After World War I the duke had to relinquish his rights because he was a German citizen. In 1925, the newly founded non-profit organisation Begijnhof O.L.V. Ter Hoyen bought the entire beguinage complex. The beguinage became a protected monument on October 30, 1963.

==The architecture of the beguinage==
The gate is neoclassical and dates from 1819. It is the only point of entrance and exit. All the buildings are situated within the walls of the beguinage. The lawn in the courtyard is surrounded by lime trees and beech trees. The surrounding buildings have white walls and green little gates.

The church is a dedicated to our Lady. It was built between 1654-1658 and in 1716 it was given a baroque façade. The image of the horsemen refers to the Apocalypse and is situated against the south wall. The seven stations of the circumambulation in honour of our Lady of the Seven Sorrows testify to the devotion of the citizens.
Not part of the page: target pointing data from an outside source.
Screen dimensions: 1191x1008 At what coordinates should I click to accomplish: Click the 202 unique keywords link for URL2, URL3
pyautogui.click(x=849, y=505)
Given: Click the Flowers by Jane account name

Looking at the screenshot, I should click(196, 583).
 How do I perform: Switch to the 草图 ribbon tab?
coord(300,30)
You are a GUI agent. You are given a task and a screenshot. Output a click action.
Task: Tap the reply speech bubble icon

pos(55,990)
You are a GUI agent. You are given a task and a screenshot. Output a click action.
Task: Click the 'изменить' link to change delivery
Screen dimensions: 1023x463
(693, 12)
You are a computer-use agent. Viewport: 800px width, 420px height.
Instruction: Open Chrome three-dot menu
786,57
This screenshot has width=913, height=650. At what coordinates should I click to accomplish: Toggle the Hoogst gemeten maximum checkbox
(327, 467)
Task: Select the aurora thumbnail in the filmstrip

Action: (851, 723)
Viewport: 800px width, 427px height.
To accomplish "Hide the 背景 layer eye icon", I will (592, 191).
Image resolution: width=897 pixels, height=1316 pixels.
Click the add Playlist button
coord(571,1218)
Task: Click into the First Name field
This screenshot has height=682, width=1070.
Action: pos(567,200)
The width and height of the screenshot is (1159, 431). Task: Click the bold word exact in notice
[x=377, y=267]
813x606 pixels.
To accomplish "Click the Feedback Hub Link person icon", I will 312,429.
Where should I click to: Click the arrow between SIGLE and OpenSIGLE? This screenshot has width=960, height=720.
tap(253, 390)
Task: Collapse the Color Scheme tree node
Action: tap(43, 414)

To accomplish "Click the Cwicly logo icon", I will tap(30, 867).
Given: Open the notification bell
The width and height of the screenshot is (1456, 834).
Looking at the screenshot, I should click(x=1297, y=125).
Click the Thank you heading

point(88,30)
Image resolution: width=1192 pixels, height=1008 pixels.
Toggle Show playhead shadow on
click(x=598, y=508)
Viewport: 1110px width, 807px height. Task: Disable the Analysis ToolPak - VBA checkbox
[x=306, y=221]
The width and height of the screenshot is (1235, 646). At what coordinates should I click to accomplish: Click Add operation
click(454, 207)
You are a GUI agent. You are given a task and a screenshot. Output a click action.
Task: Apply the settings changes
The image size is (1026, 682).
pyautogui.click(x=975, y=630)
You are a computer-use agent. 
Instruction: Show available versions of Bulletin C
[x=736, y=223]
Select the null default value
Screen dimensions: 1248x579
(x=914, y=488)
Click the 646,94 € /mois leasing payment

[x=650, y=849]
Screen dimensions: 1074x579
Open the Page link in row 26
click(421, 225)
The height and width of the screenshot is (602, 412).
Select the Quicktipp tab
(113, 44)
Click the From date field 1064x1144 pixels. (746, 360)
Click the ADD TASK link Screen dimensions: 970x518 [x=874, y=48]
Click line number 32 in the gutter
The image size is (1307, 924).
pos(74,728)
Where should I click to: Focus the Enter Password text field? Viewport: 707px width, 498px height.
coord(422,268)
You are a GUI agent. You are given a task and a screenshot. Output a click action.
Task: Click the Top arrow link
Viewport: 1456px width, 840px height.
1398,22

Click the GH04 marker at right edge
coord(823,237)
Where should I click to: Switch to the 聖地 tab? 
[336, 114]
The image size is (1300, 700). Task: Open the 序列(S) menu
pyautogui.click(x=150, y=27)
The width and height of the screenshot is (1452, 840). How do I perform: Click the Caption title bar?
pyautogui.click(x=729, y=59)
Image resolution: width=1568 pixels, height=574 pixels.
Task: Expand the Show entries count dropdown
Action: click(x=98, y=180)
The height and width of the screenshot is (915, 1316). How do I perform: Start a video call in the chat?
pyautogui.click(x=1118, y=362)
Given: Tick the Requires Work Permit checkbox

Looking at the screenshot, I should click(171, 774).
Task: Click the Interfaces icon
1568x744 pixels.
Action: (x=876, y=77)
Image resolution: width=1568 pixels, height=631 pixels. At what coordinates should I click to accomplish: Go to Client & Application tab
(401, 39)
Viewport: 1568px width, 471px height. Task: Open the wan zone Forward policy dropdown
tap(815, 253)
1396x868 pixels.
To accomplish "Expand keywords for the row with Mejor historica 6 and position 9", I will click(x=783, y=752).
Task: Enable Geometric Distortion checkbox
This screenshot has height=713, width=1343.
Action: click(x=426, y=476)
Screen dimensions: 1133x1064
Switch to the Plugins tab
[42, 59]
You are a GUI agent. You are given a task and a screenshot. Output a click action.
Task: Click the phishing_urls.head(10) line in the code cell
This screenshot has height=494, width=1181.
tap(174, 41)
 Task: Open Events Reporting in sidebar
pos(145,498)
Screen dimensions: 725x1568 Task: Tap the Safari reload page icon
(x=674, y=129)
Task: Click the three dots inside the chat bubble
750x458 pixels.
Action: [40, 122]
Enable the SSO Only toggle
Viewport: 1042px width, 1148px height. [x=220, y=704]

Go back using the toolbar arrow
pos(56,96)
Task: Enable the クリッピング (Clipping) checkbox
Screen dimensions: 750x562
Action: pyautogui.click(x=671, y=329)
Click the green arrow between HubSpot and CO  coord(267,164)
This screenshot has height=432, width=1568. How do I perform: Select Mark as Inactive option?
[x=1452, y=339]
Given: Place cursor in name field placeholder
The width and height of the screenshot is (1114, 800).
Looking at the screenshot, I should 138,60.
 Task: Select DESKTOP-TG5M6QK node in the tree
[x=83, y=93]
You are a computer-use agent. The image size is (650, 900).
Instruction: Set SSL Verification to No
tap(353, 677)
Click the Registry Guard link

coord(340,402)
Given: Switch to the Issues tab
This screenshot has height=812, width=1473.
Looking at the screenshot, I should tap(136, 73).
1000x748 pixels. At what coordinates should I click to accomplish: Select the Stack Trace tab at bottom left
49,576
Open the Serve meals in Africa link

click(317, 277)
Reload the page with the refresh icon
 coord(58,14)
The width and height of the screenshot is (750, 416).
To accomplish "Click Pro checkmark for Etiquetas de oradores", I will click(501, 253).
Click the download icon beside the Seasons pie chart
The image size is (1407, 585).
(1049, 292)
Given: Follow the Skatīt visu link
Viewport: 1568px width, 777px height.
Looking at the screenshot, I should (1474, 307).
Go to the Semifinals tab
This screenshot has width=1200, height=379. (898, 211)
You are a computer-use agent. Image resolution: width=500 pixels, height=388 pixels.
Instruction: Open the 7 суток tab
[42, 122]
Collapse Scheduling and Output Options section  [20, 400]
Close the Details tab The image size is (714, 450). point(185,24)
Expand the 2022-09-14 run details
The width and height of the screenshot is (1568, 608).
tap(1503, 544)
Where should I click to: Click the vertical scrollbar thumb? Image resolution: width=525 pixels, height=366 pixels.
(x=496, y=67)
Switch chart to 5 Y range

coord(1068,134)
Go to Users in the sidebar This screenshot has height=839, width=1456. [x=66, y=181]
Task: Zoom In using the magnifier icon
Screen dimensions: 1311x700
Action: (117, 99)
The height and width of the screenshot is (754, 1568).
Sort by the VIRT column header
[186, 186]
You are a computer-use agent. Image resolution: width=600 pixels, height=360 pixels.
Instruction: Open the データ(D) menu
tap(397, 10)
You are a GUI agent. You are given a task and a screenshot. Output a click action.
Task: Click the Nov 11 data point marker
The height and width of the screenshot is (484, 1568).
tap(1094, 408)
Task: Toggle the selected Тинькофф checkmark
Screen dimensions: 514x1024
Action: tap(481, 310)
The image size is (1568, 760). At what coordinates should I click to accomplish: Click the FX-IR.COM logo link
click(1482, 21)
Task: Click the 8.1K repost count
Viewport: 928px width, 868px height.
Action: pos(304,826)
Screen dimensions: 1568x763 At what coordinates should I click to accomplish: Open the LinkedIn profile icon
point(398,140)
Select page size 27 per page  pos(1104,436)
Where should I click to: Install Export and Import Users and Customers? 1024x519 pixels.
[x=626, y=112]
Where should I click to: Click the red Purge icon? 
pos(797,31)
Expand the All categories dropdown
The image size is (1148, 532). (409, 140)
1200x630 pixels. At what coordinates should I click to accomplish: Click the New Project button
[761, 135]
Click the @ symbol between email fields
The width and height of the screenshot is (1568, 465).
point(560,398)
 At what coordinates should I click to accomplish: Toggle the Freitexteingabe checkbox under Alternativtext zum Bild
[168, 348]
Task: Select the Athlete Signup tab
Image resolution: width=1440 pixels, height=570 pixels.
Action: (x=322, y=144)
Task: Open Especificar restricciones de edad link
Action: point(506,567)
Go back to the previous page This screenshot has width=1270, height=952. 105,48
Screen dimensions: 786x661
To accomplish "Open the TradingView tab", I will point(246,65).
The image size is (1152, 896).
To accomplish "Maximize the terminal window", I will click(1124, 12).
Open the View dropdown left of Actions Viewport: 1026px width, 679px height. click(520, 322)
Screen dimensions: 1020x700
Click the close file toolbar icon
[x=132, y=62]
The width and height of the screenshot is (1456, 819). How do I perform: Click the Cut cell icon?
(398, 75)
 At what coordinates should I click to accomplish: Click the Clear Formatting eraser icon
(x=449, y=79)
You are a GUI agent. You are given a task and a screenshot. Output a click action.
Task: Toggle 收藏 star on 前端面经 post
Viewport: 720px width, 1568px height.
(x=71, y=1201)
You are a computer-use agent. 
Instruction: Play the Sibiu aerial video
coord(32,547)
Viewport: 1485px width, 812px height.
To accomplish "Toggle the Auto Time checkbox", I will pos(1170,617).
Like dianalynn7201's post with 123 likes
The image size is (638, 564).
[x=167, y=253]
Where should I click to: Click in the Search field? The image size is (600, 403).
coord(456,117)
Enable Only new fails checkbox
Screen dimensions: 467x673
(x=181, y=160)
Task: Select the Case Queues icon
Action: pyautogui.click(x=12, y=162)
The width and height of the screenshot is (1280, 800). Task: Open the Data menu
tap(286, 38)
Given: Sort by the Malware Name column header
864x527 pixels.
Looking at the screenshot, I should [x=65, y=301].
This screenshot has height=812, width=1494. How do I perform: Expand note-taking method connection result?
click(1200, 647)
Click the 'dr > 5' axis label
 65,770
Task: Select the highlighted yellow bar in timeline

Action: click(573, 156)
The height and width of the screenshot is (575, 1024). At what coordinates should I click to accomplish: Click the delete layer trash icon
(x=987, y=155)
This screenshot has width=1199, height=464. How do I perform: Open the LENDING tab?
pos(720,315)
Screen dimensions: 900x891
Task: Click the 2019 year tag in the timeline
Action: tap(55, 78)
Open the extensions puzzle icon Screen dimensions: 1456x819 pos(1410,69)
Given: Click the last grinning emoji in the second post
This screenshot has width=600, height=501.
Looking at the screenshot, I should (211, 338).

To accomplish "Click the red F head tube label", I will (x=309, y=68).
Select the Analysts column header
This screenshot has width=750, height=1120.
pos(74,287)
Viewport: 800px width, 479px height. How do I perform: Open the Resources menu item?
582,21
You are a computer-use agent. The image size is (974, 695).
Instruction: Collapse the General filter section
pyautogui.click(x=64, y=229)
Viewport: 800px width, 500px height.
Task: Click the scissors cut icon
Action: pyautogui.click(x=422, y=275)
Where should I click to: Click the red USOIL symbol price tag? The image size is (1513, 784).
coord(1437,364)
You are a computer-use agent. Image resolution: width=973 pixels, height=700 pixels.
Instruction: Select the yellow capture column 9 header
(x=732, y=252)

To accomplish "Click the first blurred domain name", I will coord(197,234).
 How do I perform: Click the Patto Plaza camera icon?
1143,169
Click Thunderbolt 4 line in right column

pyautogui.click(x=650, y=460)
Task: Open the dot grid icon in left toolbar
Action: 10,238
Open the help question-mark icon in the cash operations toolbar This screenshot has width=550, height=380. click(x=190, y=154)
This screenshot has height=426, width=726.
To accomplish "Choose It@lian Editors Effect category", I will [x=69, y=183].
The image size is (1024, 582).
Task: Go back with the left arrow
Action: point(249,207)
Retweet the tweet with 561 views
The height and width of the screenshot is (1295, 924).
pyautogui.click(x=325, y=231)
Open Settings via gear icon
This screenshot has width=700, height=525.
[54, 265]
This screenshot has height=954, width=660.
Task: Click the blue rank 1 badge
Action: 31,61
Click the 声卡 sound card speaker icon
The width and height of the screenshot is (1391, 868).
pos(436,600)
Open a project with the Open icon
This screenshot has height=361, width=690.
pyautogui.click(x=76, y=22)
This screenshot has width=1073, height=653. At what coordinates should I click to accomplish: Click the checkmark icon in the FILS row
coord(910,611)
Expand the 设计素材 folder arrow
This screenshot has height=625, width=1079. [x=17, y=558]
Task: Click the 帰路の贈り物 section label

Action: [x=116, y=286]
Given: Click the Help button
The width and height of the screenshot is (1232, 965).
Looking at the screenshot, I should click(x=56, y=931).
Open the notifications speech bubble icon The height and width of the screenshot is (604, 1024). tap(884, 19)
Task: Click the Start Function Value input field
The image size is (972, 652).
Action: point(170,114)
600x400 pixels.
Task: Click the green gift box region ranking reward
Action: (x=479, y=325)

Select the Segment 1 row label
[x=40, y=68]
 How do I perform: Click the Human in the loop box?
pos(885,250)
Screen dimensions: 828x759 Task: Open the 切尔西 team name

The building where the Mistress of the beguines and her staff lived is situated in the northern corner of the beguinage. There you also find the farm and the hospital with the chapel dedicated to Saint Godelieve. Around the beguinage pasture and the ‘Achterstraat’ are about 100 houses and 7 convents, all of which bear the name of a saint.

Most of the houses have a little front yard, enclosed by a high wall and a gate with a peephole. All the houses have one storey and an attic, some of them also have a basement and a little back yard.